Work to complete: Please rewrite the lines below, replacing "coordinates" with "position" and leaving everything else as it is. Omit the pictures.

(Records of locating words and elements)
*-*-*
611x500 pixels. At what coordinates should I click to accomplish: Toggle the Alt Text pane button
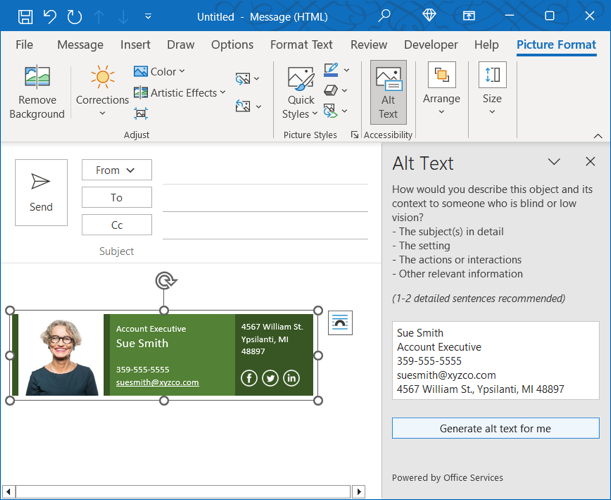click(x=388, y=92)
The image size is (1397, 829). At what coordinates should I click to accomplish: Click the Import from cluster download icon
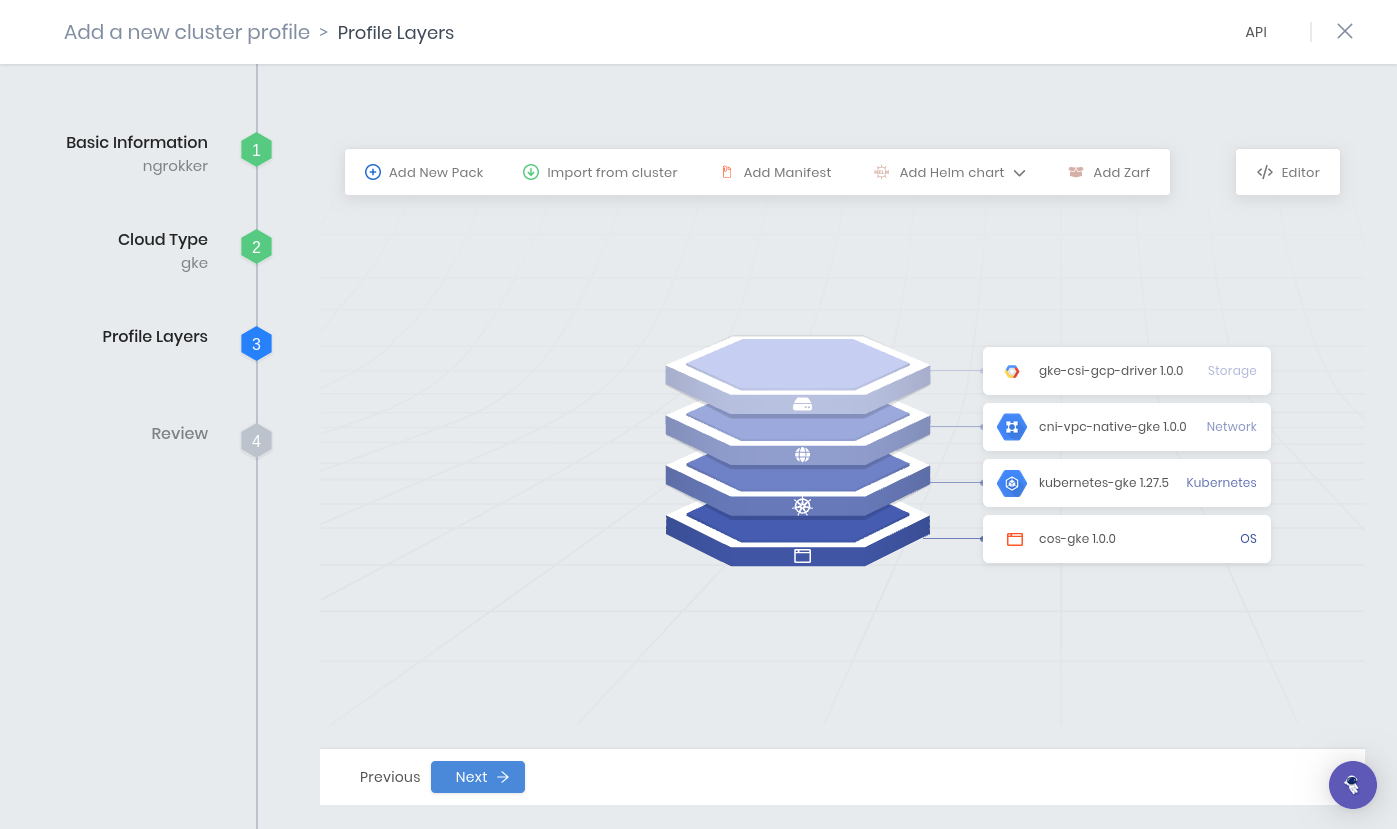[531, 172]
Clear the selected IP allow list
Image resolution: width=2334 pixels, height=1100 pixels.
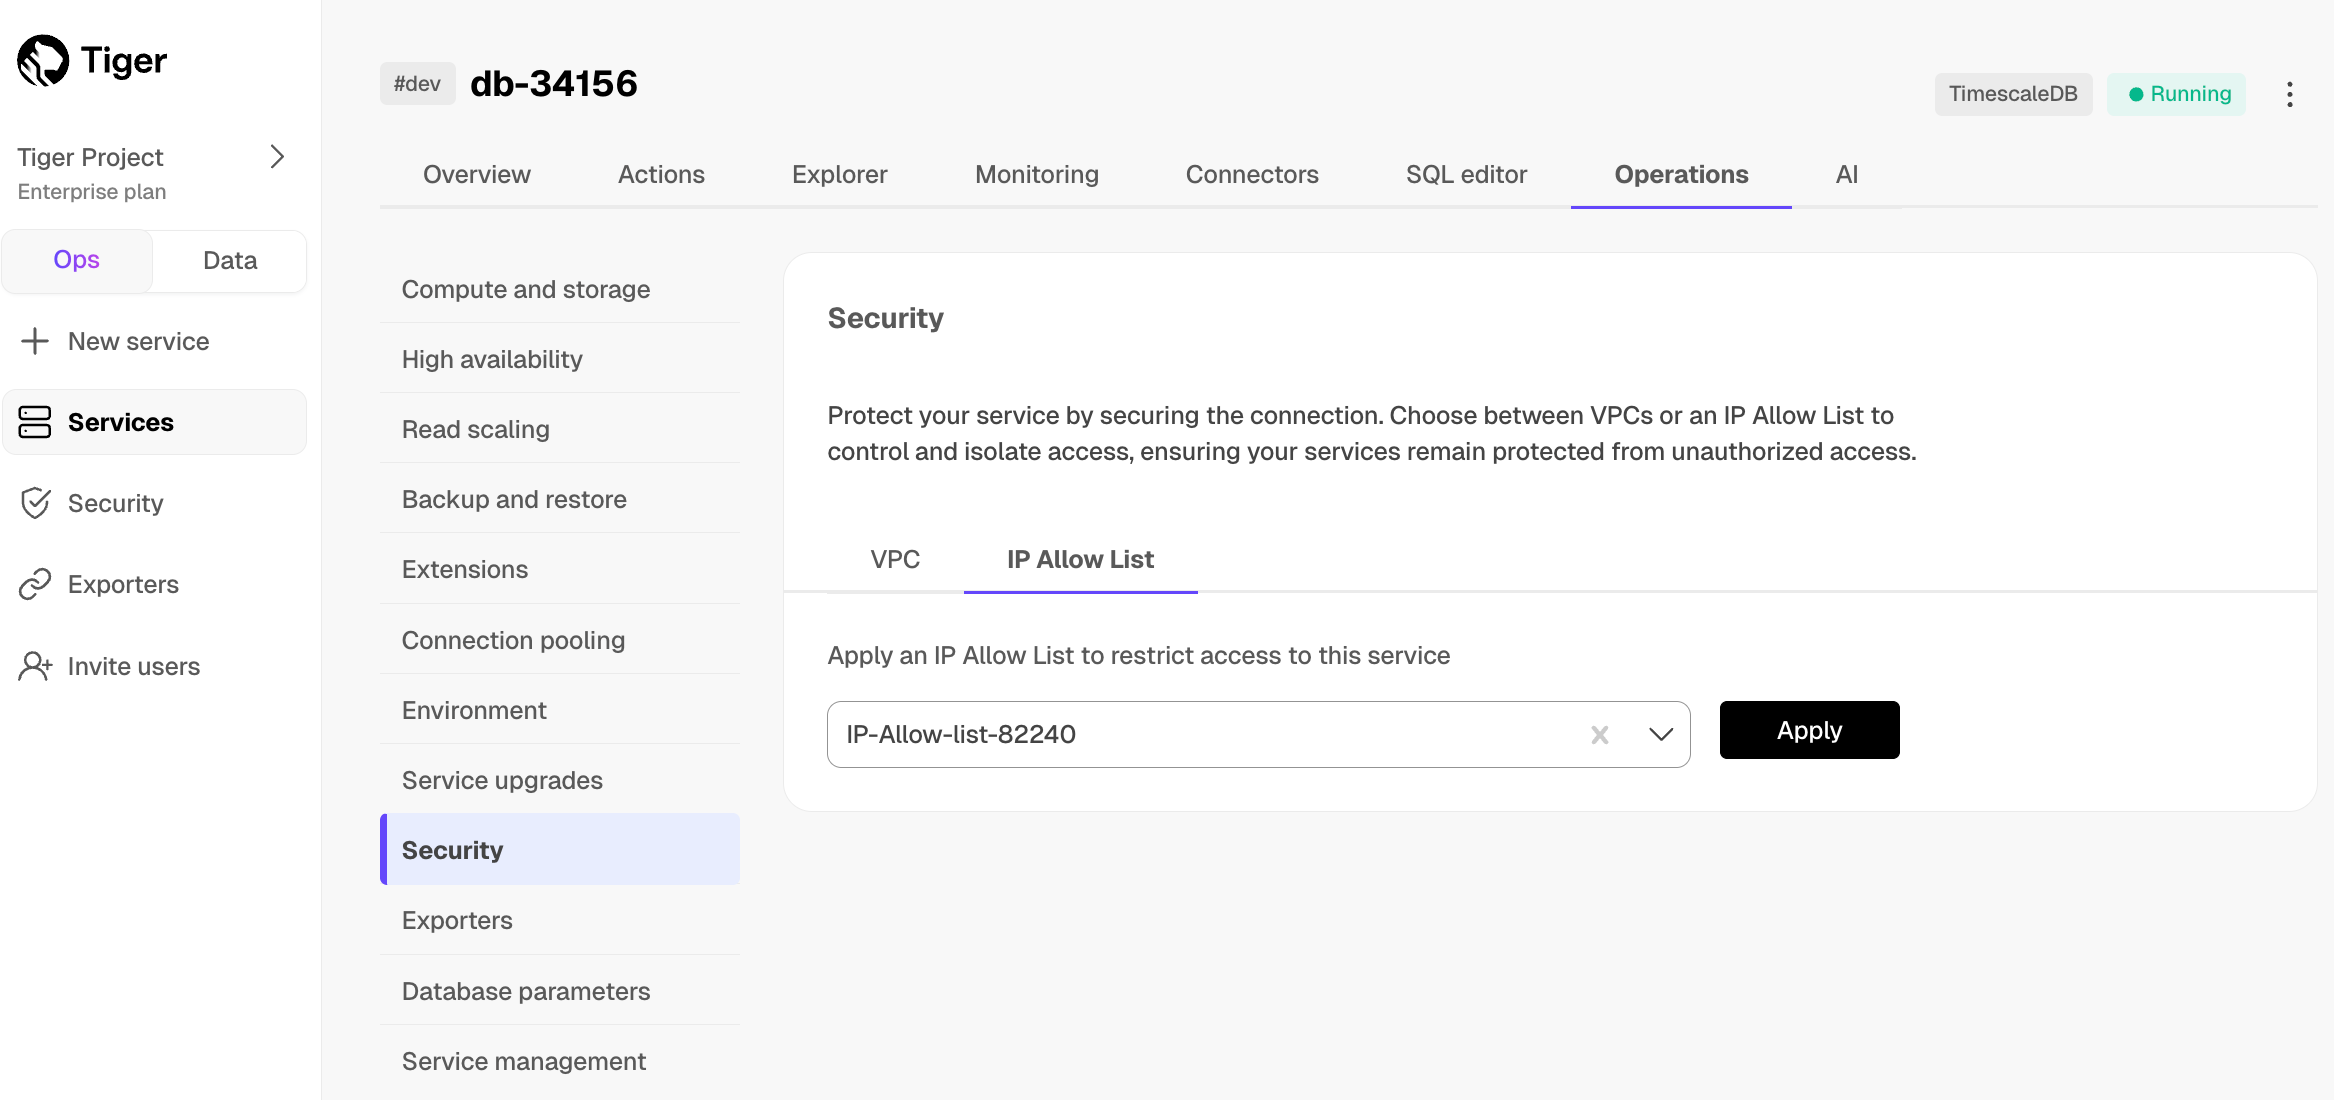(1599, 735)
*-*-*
Result of the exercise:
611x500 pixels. At what position should I click to accomplish: Toggle the Alt Text pane button
click(x=388, y=92)
The image size is (1397, 829). At what position should I click to accomplish: Click the Import from cluster download icon
[531, 172]
Clear the selected IP allow list
Image resolution: width=2334 pixels, height=1100 pixels.
(1599, 735)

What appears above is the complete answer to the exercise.